In bilico tra Minecraft e gli psicofarmaci, la pandemia ha sicuramente determinato una diffusione produttiva del genere hyperpop, soprattutto da parte di quella generazione che più ne ha sofferto la solitudine. Ed è così che nel 2020 l’hyperpop diventa – a tutti gli effetti – quella musica che unisce tanti bambini tristi chiusi nelle proprie camerette. Una sorta di outsider music della Generazione Z, prodotta in maniera collaborativa nei server Discord e data in pasto al web, consumata all’interno dello stesso ambiente in cui aveva preso vita. Questa produzione dal basso finisce per frammentare ulteriormente il genere e ibridarlo con le influenze e le sfumature che ciascun artista vuole via via concedergli. Tra queste c’è sicuramente la trap, che cerca una via di sviluppo anche nell’hyperpop, in particolare nei suoi beat. Un ruolo chiave ce l’ha – come spesso accade – la figura del producer, che usa gli stessi elementi 808 di Pi’erre Bourne e di TM88, come ad esempio i charleston e l’utilizzo potente della drum machine.  

Non è un caso che nella playlist hyperpop di Spotify, della quale abbiamo parlato, siano comparse nel giro di qualche mese anche tracce di Yung Lean, Trippie Redd, Playboi Carti e Lil Uzi Vert, scelta che ha fatto inorridire i puristi dell’autotune. Al di là della scelta “etica” di far convivere in una playlist di genere i brani di un liceale quindicenne con quelli dei mostri sacri del nuovo hip hop, è innegabile che la frammentazione dell’hyperpop stia influenzando sempre di più i lineamenti musicali e artistici del rap, negli USA ma non solo.  

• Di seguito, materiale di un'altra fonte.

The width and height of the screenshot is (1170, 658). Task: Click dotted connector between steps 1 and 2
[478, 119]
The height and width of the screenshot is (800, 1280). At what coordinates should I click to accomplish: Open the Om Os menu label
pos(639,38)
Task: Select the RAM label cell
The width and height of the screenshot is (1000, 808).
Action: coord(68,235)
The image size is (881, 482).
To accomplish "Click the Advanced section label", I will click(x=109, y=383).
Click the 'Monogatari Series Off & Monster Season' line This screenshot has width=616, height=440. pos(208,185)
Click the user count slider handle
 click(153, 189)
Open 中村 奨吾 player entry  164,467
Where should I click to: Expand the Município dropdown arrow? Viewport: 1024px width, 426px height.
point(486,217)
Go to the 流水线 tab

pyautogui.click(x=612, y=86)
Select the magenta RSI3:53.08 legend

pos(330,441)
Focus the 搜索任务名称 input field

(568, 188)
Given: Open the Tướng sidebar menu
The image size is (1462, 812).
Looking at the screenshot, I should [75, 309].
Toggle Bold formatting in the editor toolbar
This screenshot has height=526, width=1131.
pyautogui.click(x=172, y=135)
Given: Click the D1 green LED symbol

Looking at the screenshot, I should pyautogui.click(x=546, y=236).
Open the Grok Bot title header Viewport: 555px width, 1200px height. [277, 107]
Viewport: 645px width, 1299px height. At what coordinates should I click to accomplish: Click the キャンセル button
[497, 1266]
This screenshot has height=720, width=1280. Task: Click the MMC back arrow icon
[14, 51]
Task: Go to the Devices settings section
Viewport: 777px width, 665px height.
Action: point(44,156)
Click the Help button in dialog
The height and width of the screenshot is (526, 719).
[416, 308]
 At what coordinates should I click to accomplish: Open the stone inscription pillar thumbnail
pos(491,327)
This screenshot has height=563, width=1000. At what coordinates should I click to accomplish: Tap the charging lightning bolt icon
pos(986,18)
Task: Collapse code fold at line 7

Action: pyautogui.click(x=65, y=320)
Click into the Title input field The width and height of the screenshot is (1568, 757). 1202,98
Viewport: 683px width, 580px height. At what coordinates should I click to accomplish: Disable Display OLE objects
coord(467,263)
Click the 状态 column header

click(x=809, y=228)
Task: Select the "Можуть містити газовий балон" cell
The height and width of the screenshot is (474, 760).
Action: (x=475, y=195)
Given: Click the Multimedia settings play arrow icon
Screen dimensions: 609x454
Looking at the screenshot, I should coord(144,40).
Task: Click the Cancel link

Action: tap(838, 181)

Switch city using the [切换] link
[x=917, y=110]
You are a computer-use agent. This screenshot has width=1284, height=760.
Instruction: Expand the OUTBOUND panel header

Oltre al fenomeno tha Supreme, che fin dalla sua nascita artistica ha condito il proprio progetto con alcuni fra i principali ingredienti dell’hyperpop, molti altri insospettabili della scena italiana hanno iniziato ad osservare il fenomeno con interesse crescente. Gli amanti della sperimentazione si confermano essere – come sempre – i produttori. Figure come quella di Greg Willen, che su “DUE E ZERO” ha prodotto gli FSK come fossero i 100 Gecs italiani, o quella di Sick Luke, che ha fortemente voluto i Pop X in uno dei brani del suo ultimo progetto “X2”, stanno avvicinando la nuova scena rap alla stilosissima incoerenza dell’hyperpop. Non mi stupirei quindi se nei prossimi mesi iniziassero a fioccare collaborazioni tra le due correnti, avvicinate dal desiderio e dalla necessità. Da parte mia, inizio a buttare lì qualche proposta: i sxrrxwland ce li vedrei bene con Villabanks, i Tauro Boys con Tedua. A Troyamaki – invece – farei chiudere un bel feat con Capo Plaza.